Помимо собственных персонажей Лобату в его книгах живут герои и других известных сказок со всего света; тексты писателя полны скрытых цитат и аллюзий.

— Тогда Колумб, — продолжал кот Феликс, — решил сойти на берег и узнать, что это за земля, так как сомневался. Он спустил шлюпку и поплыл к берегу. Спрыгнул на берег и позвал индейцев. <…>

<…> Колумб шагнул к индейцу, чтобы пожать ему руку. Индеец повернулся к своим товарищам, которые держались подальше, и крикнул:

«Вот нас и открыли, ребята! Это и есть тот самый Христофор Колумб, который будет хозяйничать на нашей земле. Старые времена кончились. Теперь начнётся новая жизнь».

В этом месте рассказа граф высунул голову из банки и сказал:

— Не верьте! Открытие Америки происходило совсем не так! Я утверждаю, что кот Феликс всё выдумывает… (пер. с португ. И.Тыняновой)

На книгах Монтейру Лобату выросло не одно поколение бразильских писателей. К примеру, А́на Мари́я Маша́ду никогда не скрывала, что в детстве зачитывалась его книгами, и это во многом определило всю её дальнейшую жизнь. Как и всякая яркая личность, Машаду попробовала себя в самых разных профессиях и видах творчества — была журналистом, телеведущей, художницей, переводчицей, преподавателем, всего не перечесть. В детскую литературу она вошла благодаря журналу «Переменка» («Recreio»), который пользовался бешеным успехом у бразильских детей в 1960-е годы.

Книга Машаду «Разыскивается волк» («Procura-se lobo») — блестящий пример интертекста и словесной игры. Здесь мы встречаемся с волком Акелой из «Книги Джунглей» и Капитолийской волчицей, с волком из сказки про семерых козлят и Волком из «Красной Шапочки», с волками из басен Эзопа и Лафонтена и многими другими волками — персонажами сказок разных времён и народов. По сюжету все они пишут письма работодателю в ответ на объявление о работе. Есть, например, такое:

Обложка браз. изд. книги А.М.Машаду «História meio ao contrário»Меня очень заинтересовало ваше предложение о работе, потому что здесь кругом снег, и я уже давно подумываю о том, чтобы перебраться отсюда и найти место с более приемлемым климатом. Я знаю, что в вашей стране очень жарко. Там много солнца и не так много охотников. А здесь даже дети преследуют меня. Есть тут один мальчик по имени Петя, он настоящий вредитель. Стоит только его деду задремать, он бежит за мной и стреляет из игрушечного пистолета. Он меня так замучил… У него даже есть друзья — профессиональные охотники. Здесь у меня нет шансов. Не могли вы, пожалуйста, найти мне скромное местечко в какой-нибудь школе самбы? Я обожаю музыку и очень способный, могу играть на любом инструменте…

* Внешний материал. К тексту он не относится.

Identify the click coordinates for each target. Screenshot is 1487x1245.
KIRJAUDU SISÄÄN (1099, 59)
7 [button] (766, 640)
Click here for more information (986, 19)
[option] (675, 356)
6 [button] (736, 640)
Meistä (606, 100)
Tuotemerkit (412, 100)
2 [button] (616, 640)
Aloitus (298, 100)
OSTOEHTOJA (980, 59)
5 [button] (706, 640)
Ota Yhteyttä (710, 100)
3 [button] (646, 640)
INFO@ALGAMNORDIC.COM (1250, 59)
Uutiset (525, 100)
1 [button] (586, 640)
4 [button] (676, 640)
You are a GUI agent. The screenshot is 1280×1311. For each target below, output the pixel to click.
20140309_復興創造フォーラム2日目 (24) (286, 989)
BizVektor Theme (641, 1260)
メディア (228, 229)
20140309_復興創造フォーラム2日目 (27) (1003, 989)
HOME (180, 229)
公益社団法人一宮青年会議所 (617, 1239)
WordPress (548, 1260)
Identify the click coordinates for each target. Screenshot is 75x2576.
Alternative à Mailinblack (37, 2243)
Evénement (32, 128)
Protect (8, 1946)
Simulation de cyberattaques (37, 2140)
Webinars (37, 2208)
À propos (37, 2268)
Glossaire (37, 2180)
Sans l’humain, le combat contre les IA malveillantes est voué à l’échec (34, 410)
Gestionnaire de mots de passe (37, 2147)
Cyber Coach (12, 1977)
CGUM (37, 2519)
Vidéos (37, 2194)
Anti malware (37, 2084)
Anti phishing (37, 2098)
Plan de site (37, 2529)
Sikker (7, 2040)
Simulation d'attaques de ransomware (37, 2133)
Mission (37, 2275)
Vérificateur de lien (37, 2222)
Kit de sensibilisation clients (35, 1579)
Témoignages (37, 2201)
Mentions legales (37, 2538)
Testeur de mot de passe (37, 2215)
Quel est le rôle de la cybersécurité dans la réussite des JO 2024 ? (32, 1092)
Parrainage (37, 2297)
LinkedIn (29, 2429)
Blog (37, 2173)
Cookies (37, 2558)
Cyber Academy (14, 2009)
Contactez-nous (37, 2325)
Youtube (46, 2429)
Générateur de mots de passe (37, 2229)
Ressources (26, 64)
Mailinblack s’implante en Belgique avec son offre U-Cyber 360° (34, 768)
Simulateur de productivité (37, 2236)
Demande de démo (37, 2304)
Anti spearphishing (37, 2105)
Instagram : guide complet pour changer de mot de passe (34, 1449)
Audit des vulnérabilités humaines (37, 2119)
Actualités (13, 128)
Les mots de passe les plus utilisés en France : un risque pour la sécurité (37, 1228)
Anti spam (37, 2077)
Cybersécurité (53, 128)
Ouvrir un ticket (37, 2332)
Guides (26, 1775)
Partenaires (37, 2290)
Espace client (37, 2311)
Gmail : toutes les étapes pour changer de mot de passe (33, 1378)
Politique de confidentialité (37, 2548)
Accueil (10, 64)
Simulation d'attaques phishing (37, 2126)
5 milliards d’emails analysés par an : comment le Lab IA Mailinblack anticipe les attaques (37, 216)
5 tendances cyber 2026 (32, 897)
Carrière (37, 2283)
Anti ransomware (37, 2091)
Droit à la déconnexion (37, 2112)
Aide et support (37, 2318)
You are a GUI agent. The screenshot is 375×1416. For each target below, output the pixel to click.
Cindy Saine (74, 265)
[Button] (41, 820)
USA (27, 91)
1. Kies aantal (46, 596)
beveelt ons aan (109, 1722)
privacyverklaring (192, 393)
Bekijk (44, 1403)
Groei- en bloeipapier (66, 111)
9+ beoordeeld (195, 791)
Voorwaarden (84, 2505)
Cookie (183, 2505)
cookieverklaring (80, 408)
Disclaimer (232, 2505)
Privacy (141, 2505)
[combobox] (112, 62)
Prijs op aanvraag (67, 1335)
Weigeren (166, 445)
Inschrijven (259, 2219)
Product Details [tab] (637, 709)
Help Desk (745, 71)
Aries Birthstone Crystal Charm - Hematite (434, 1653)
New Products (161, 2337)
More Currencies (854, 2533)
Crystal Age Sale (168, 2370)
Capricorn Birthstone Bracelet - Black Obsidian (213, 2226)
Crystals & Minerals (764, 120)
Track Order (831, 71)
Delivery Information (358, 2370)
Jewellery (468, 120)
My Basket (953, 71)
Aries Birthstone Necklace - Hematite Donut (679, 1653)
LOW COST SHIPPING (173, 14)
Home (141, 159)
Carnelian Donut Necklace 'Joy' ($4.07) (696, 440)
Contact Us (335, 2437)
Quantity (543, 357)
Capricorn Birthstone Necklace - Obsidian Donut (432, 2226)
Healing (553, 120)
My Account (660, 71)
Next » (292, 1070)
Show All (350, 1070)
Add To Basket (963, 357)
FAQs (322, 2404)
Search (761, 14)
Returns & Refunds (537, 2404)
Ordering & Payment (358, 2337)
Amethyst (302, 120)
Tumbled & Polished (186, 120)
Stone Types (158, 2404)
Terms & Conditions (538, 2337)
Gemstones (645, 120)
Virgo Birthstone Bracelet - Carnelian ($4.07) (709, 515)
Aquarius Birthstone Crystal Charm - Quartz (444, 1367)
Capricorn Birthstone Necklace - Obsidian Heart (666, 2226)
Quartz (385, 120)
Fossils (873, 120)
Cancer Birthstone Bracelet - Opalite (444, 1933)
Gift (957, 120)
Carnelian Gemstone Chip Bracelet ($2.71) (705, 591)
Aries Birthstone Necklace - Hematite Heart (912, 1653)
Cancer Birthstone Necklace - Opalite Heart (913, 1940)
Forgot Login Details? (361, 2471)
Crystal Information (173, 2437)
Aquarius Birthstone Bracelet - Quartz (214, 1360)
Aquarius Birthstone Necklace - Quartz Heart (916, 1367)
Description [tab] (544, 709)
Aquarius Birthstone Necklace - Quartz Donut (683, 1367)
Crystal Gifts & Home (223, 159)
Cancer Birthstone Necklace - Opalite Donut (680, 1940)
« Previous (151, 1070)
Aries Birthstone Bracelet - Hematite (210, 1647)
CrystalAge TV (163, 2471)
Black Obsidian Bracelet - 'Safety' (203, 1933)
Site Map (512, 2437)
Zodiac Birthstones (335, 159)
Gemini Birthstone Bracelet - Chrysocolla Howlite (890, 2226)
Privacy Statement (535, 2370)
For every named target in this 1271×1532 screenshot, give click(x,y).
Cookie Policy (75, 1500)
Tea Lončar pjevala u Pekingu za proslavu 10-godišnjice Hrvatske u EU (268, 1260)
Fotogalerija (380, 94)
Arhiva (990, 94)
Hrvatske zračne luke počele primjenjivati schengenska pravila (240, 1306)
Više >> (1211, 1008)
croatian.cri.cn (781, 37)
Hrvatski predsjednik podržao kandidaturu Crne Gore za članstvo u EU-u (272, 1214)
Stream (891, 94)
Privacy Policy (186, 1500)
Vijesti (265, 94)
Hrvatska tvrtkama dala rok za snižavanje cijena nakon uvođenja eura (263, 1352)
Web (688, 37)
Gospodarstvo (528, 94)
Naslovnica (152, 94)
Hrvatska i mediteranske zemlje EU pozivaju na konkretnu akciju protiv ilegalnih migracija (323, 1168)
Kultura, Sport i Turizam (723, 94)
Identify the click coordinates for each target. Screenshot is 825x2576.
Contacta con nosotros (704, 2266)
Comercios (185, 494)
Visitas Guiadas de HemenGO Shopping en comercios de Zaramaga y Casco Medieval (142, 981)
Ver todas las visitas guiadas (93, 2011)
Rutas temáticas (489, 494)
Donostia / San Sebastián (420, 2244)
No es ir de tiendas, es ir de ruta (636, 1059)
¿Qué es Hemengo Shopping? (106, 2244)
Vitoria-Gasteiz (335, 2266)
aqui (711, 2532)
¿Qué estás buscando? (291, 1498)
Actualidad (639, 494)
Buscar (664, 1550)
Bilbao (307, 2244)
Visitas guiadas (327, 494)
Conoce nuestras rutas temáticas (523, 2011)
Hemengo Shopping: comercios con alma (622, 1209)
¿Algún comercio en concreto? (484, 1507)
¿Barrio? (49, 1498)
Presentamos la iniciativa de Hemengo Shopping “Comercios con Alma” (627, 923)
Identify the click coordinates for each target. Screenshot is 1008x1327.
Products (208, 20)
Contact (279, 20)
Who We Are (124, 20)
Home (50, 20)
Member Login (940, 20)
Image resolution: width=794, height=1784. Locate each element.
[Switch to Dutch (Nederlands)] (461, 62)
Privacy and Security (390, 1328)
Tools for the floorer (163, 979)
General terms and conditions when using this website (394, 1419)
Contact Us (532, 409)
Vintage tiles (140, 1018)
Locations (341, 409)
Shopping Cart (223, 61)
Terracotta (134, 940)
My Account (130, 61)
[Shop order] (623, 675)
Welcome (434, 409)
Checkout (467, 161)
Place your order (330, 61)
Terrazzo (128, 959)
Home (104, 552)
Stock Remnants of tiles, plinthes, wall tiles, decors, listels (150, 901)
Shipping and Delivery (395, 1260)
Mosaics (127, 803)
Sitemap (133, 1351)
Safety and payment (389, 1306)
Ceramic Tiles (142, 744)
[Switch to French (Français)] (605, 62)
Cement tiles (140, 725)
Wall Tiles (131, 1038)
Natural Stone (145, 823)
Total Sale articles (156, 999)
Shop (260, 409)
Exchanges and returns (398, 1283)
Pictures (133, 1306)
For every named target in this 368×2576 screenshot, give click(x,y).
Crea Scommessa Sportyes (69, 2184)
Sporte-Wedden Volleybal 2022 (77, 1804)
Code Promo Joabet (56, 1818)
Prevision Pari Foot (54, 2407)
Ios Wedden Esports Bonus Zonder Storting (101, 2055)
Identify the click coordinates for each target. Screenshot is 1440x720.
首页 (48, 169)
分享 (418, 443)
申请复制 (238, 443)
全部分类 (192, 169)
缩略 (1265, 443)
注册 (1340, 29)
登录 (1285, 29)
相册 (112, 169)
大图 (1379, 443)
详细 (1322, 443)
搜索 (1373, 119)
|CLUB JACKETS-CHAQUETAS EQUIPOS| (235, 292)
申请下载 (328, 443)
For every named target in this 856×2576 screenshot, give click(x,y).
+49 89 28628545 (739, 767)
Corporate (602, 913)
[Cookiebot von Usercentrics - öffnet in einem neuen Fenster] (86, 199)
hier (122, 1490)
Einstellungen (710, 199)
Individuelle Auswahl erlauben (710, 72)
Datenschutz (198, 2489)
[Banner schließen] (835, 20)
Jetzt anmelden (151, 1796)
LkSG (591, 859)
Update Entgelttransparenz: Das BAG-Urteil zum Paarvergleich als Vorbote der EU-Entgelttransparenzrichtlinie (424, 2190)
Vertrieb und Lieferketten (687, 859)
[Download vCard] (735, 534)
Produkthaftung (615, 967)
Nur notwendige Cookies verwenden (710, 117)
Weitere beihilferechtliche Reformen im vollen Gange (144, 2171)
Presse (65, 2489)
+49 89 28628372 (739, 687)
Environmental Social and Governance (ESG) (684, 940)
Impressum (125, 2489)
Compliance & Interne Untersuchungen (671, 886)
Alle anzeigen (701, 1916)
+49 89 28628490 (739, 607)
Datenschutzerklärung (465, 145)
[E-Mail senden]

В другой книге, «Сказка немножко наоборот» («História meio ao contrário»), Машаду экспериментирует с самим жанром сказки. Действительно, почему бы не начать с известной концовки «…и жили они долго и счастливо» и не кончить популярным зачином «жили-были…»? Бесконечные отступления, живой язык, вовлечение читателя в свою игру — всё это традиции Лобату.

…И тогда они поженились и жили долго и счастливо… Есть много историй, которые имеют такую концовку. Но для нашей это будет началом. То есть, если нужно откуда-то начинать, то было бы здорово начать именно с этого. И тогда это будет история дочери этих двух счастливцев, которые поженились и жили долго и счастливо. Ведь история детей и правда начинается с их родителей. Или с бабушек и дедушек, прабабушек и прадедушек, прапрапрапрапрапрародителей, если только кто-нибудь это сможет выговорить и вспомнить всех этих людей.

Ну, есть такие, которые помнят. Индейцы помнят. <…> Но это индейцы. Белые люди сегодня не очень-то интересуются подобными вещами. Они предпочитают знать расписание футбольных матчей, столицы стран, марки машин и другие премудрости цивилизации. <…>

Есть люди, которые любят только истории точные и очень хорошо организованные — тогда тебе лучше взять какую-нибудь другую историю, потому что эта уже спутанная и вся наоборот. Она ещё не началась как следует, а уже появились какие-то индейцы, которые не имеют никакого отношения к этому сюжету. Всё дело в том, что я очень люблю индейцев и пиратов и постоянно про них вспоминаю.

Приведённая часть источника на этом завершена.